_Instructions to follow_. Beneath this task are records; print exactly the stretch of them from the line with "Given: Click the Product Show header" through the line with "This screenshot has height=832, width=1470.", both ends included.

_Dataset records_.
Start of Block
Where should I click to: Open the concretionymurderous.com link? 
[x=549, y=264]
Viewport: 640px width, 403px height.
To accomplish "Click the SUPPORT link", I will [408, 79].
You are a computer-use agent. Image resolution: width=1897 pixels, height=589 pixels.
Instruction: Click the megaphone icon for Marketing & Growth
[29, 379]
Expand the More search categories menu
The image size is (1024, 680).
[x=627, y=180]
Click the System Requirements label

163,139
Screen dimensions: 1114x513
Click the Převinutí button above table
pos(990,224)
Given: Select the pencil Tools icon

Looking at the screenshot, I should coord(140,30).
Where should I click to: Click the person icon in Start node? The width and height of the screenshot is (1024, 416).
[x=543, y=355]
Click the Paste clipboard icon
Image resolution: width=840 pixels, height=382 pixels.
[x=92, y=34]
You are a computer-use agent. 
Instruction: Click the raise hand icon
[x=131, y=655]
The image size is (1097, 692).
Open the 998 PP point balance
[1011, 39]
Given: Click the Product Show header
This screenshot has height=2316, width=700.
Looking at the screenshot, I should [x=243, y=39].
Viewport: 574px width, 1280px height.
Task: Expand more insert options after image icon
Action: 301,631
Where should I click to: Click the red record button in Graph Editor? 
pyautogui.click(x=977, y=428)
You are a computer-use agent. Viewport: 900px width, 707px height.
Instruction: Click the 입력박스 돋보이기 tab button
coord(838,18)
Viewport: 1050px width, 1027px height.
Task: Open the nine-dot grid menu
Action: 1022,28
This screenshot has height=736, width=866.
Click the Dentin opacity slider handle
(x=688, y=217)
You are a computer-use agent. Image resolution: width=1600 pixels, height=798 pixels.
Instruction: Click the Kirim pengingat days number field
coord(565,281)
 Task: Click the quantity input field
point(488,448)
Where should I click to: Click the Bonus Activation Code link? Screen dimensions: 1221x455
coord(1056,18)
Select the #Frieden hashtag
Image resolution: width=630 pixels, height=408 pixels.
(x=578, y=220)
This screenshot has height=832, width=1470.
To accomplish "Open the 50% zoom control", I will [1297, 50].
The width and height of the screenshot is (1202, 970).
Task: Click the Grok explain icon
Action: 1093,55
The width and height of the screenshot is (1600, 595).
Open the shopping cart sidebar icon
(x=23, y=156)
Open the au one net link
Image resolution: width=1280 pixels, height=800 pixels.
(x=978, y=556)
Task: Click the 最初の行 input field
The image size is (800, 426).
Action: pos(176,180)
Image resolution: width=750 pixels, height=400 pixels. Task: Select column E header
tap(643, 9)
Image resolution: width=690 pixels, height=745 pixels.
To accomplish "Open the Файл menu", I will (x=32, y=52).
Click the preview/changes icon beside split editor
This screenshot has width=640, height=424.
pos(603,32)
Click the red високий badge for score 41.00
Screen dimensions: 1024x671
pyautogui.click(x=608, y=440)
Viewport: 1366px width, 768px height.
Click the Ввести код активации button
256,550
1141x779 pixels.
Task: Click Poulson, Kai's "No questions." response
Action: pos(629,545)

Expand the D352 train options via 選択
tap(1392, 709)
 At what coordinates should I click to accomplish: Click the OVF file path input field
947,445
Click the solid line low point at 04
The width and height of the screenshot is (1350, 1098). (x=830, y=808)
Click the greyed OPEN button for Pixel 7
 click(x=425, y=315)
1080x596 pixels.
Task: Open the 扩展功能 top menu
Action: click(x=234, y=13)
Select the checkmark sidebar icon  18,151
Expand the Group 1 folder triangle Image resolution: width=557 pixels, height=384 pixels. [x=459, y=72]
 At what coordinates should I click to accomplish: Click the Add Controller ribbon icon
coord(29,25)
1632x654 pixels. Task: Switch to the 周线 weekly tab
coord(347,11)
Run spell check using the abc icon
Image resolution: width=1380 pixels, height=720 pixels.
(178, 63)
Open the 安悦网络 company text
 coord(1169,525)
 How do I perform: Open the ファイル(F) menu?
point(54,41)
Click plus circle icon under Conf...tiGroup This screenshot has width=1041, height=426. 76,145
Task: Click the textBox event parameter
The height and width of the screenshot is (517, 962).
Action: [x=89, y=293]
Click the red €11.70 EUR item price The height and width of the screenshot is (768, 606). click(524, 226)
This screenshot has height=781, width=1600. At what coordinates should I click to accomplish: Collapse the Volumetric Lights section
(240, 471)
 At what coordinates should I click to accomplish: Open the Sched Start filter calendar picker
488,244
End of Block
_Answer section_.
Given: Click the Product Show header
This screenshot has height=2316, width=700.
Looking at the screenshot, I should [x=243, y=39].
Viewport: 574px width, 1280px height.
Task: Expand more insert options after image icon
Action: 301,631
Where should I click to: Click the red record button in Graph Editor? 
pyautogui.click(x=977, y=428)
You are a computer-use agent. Viewport: 900px width, 707px height.
Instruction: Click the 입력박스 돋보이기 tab button
coord(838,18)
Viewport: 1050px width, 1027px height.
Task: Open the nine-dot grid menu
Action: 1022,28
This screenshot has height=736, width=866.
Click the Dentin opacity slider handle
(x=688, y=217)
You are a computer-use agent. Image resolution: width=1600 pixels, height=798 pixels.
Instruction: Click the Kirim pengingat days number field
coord(565,281)
 Task: Click the quantity input field
point(488,448)
Where should I click to: Click the Bonus Activation Code link? Screen dimensions: 1221x455
coord(1056,18)
Select the #Frieden hashtag
Image resolution: width=630 pixels, height=408 pixels.
(x=578, y=220)
This screenshot has height=832, width=1470.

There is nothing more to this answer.